Jack’s tone was that of one who urges a tired man to take a few more steps, or an invalid without any appetite to try another sup of broth. It had no hint of irony.
“No matter,” said Firio. “Leddy know he can’t fight. Leddy know there is only two of us!” His tone was without satire, but its sting was sharper than satire; that of an Indian shrug over a negligible quantity. It started Prather on all fours laboriously toward him.
“I am going to the turn in the arroyo that commands the next turn,” Jack explained. “When I whistle you empty your magazines. Keep your heads down and fire fast, no matter if not accurately, so as to disturb their aim at me!”
“Si!” said Firio. “I know!” No one could deny that he was having a very good time making war in the company of Senor Jack. “Yes, Mister Prather,” he added, when, after toiling painfully on his belly for the few feet he had to go, Prather lay with his stark face near Firio’s; a face strangely like that of John Wingfield, Sr. when he saw Jasper Ewold from the drawing-room doorway. “For your life, Mister Prather! Si! Up a little more! Chin high as mine, so! Eye on sight, so!”
Prather obeyed in an abyssmal sort of shame which, for the time being, conquered his fear, though not his palsy; for his rifle barrel trembled on its rest.

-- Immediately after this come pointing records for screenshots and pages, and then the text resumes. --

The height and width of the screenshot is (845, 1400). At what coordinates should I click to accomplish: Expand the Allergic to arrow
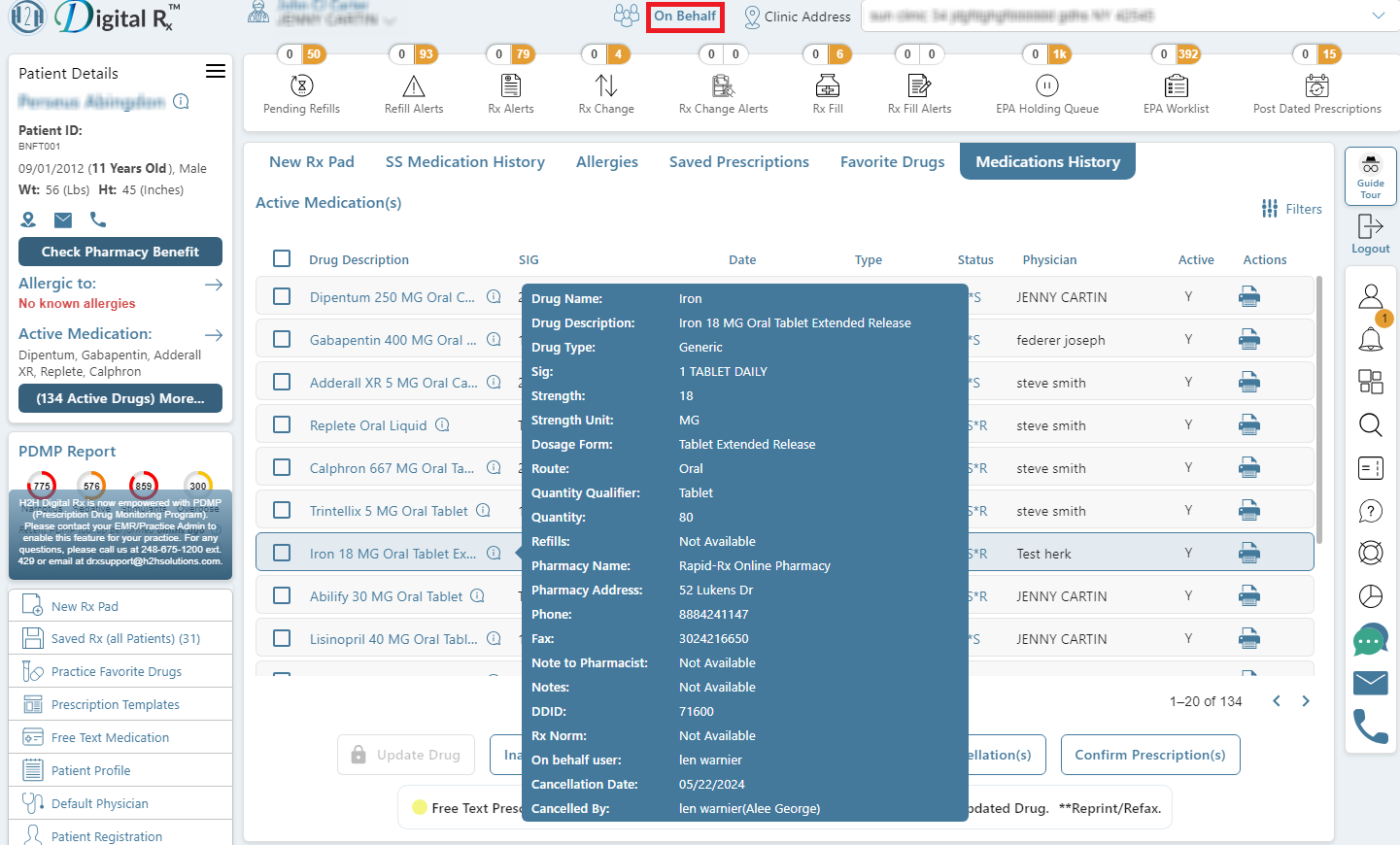214,284
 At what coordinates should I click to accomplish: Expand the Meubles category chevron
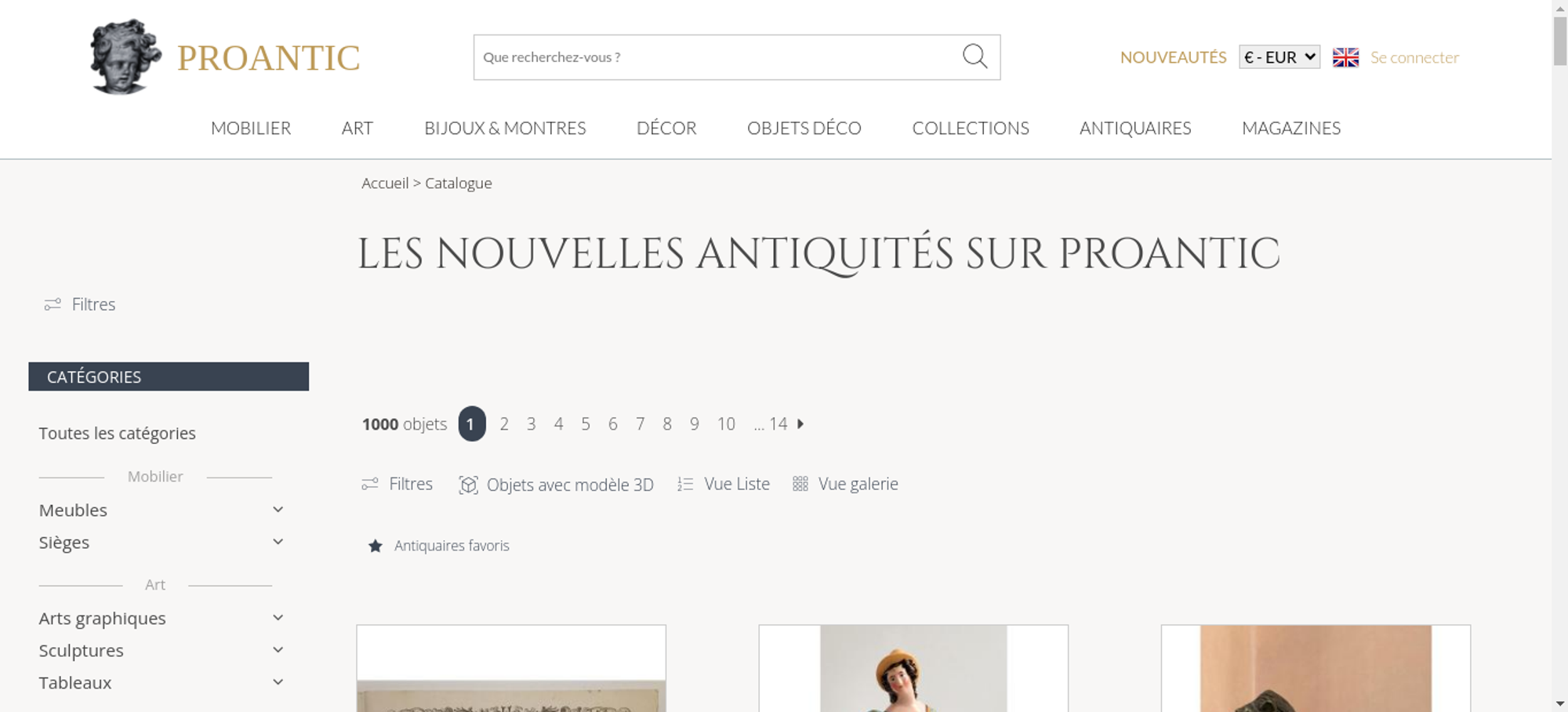tap(278, 510)
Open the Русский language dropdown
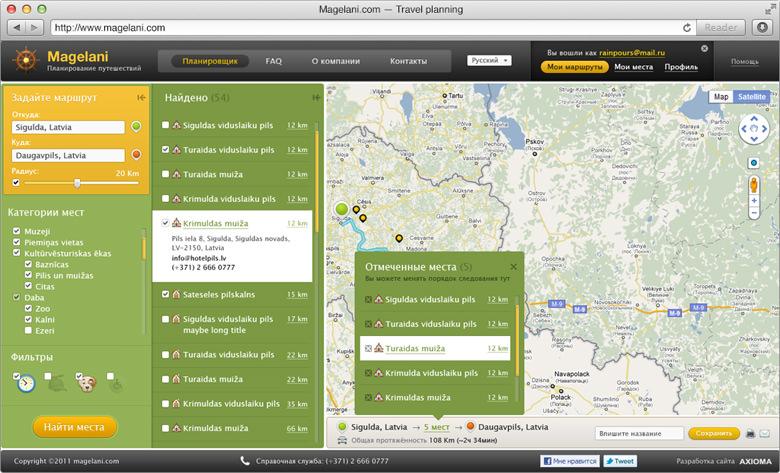Screen dimensions: 780x473 point(489,61)
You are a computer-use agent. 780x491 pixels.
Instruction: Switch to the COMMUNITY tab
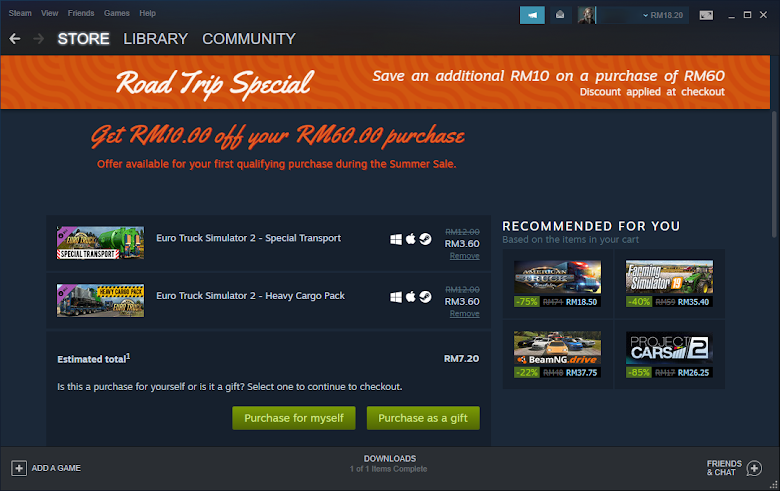point(249,39)
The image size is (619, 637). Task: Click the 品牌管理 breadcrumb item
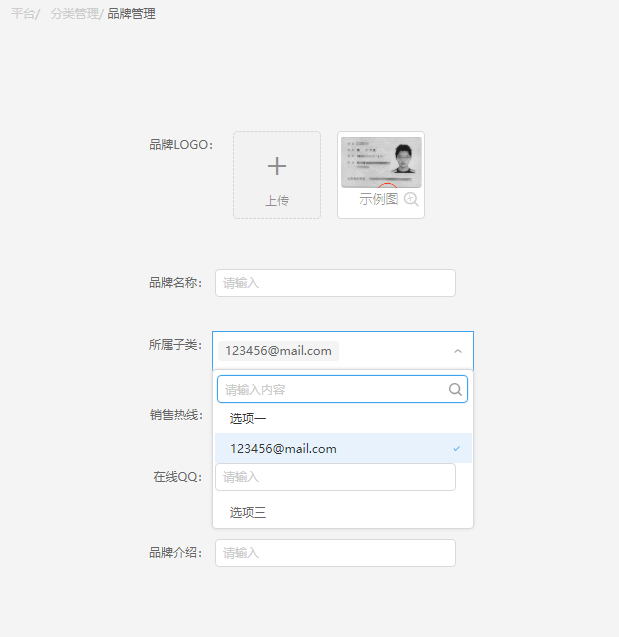coord(131,14)
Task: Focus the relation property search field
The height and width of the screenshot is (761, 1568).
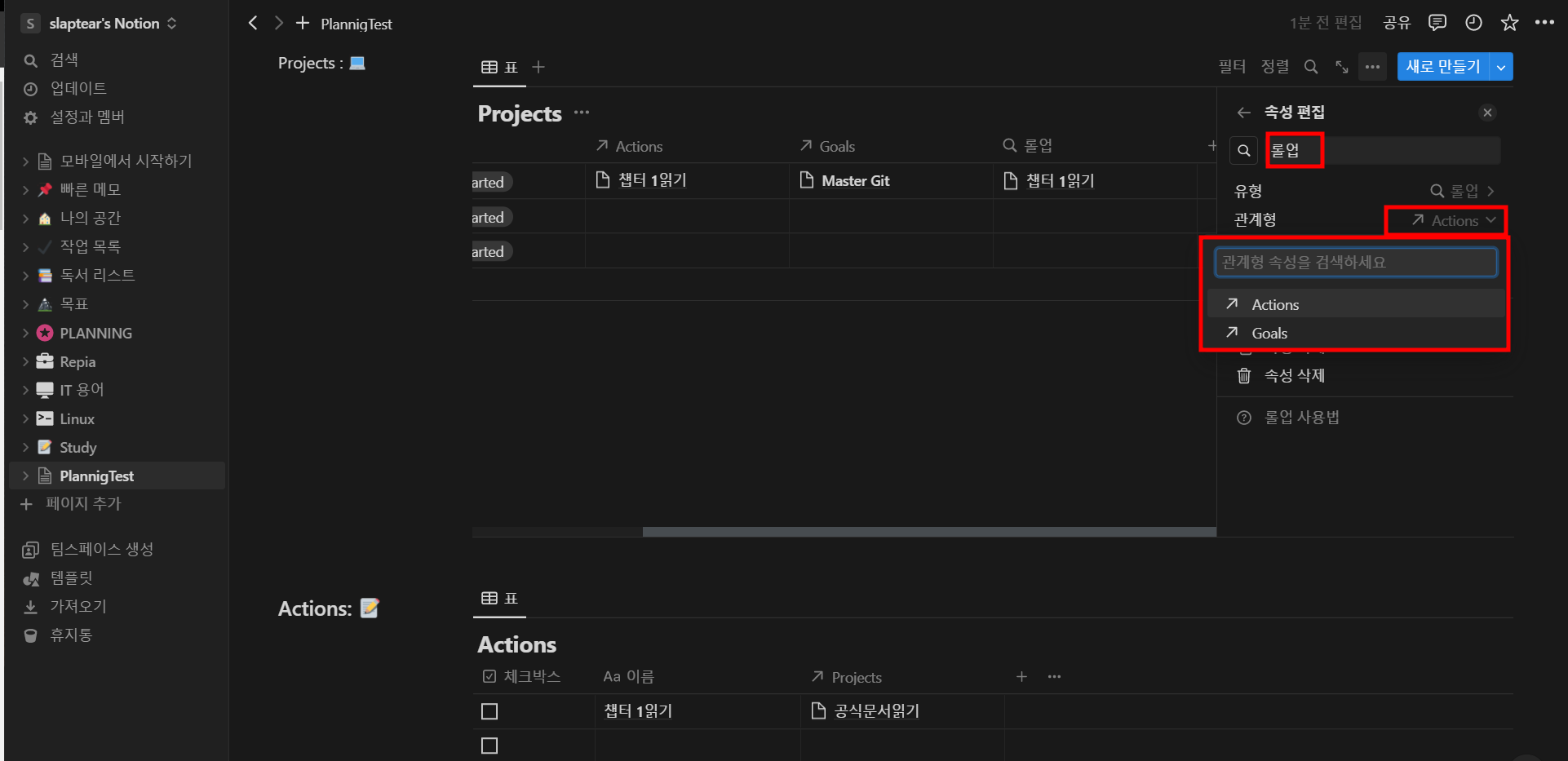Action: 1355,262
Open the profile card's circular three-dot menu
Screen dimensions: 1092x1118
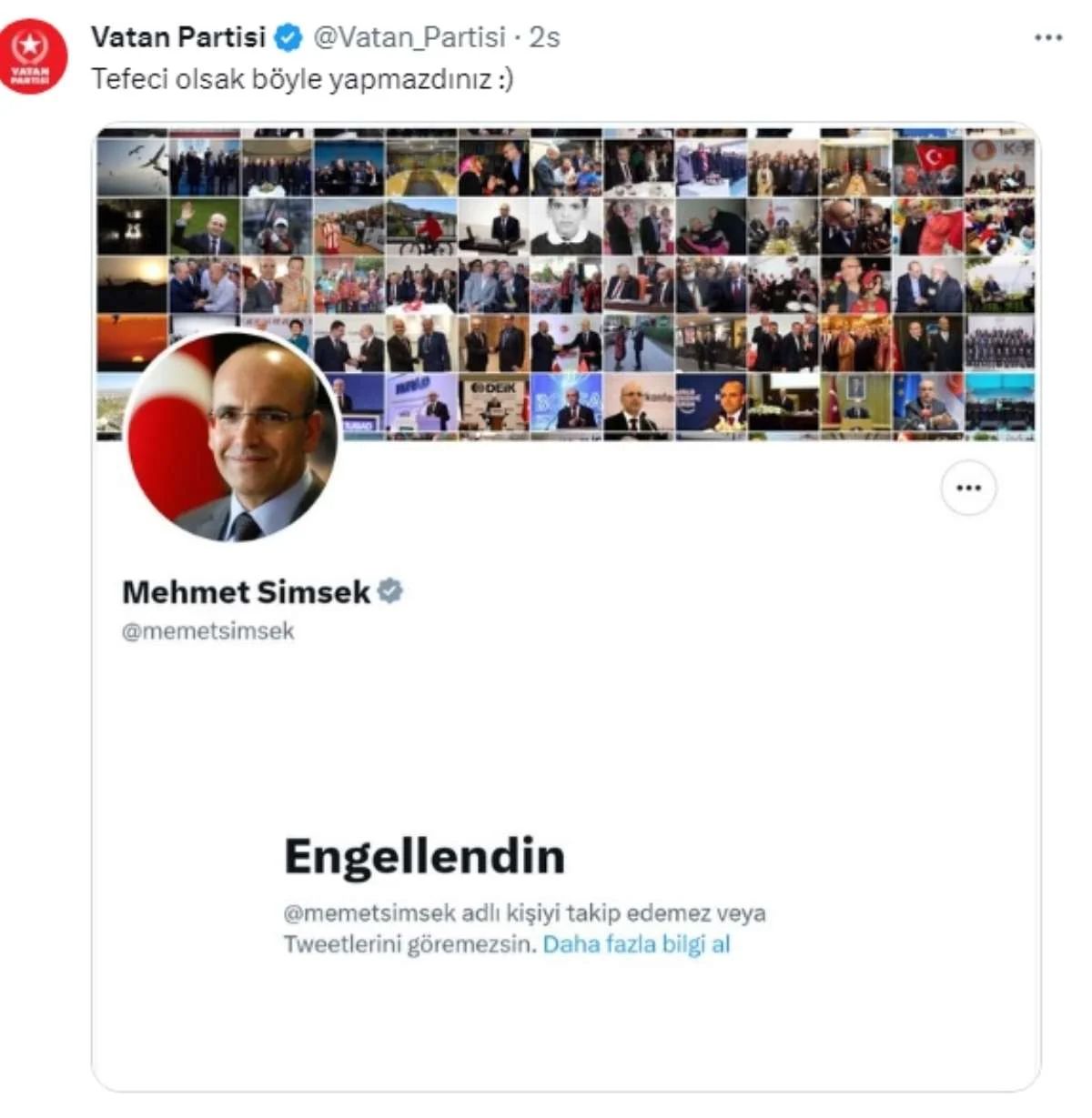(968, 488)
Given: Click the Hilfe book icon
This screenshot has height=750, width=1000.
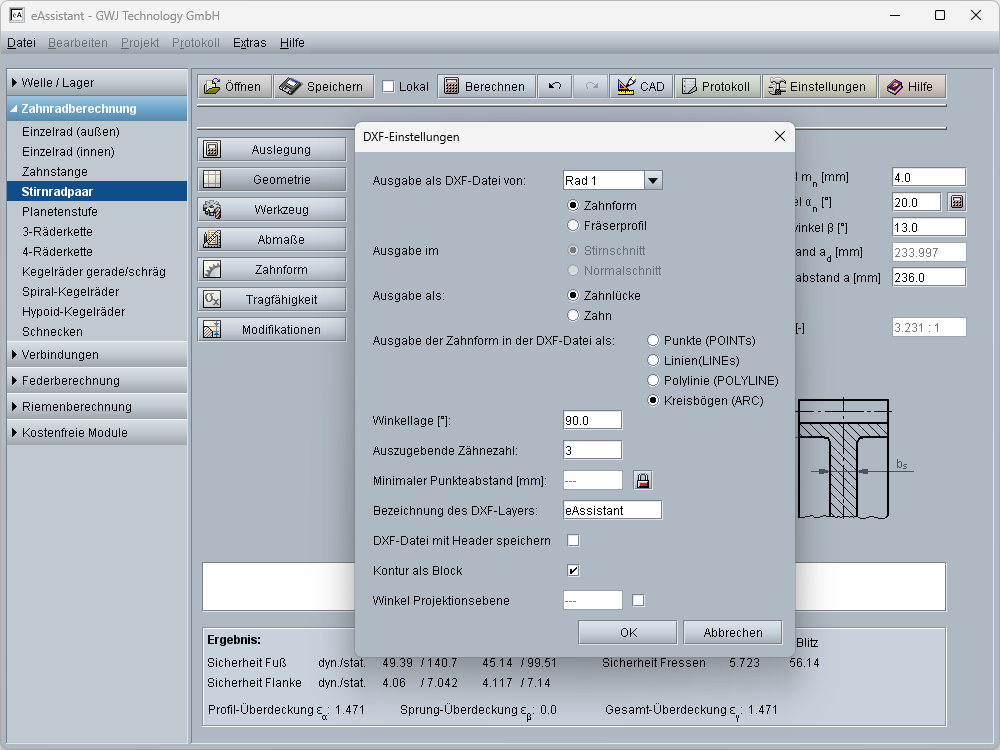Looking at the screenshot, I should [x=894, y=87].
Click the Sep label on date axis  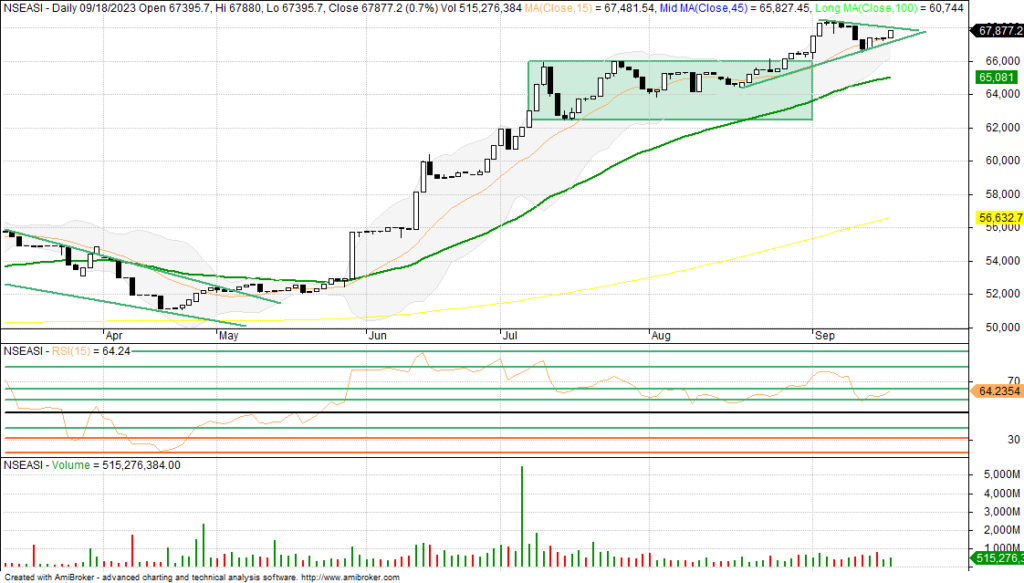[x=824, y=337]
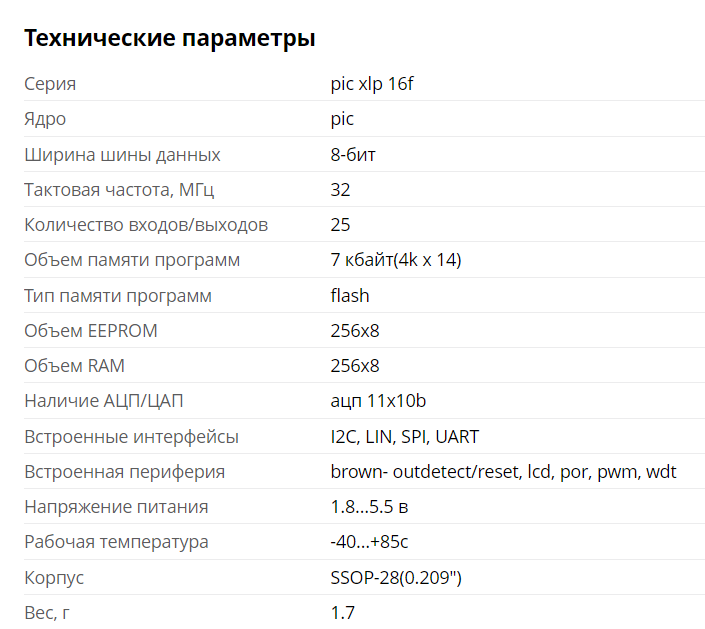The height and width of the screenshot is (629, 705).
Task: Select the "ацп 11x10b" value
Action: [x=379, y=401]
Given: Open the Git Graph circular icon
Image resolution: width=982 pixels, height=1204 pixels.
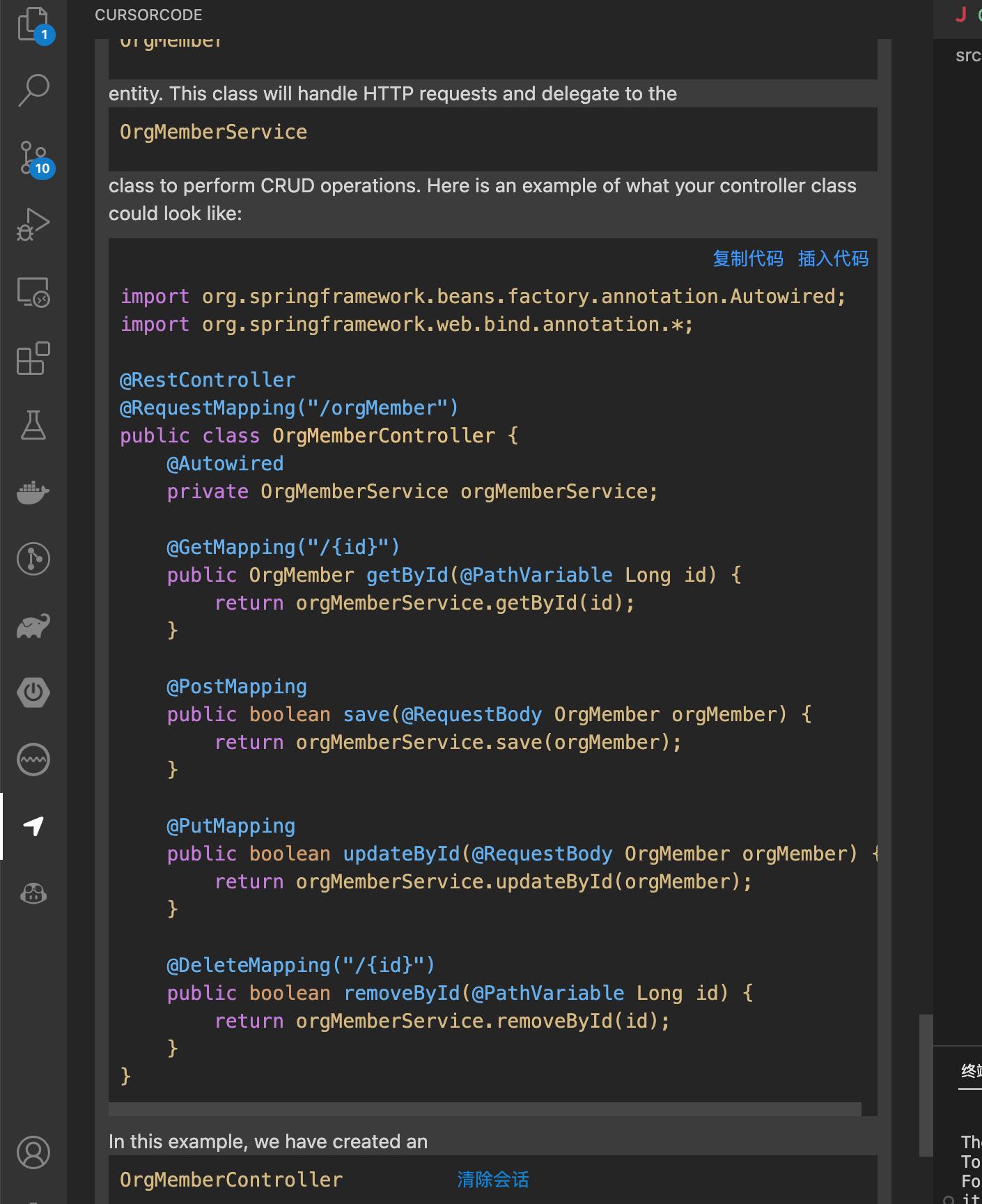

Meanwhile, Jack had crept to the bend in the arroyo. He was listening. It would not do to show his head as a warning of his presence. Faintly he heard men moving in the sand, moving slowly and cautiously. At the moment he chose as the right one, with rifle cocked and finger on trigger, he gave his signal. Then he sprang to the top of the bank, fully exposed to the marksmen at the water-hole. For no half measure would do. He must have a full view of the bottom of the next bend. There he saw two crawling figures. He fired twice and dropped down with three or four stinging whispers in his ears and a second volley overhead as he was under cover. Again he sprang up over the bank in the temptation to see the result of his aim. One of the would-be flankers lay prostrate and still, face downward. The other was disappearing beyond the second bend.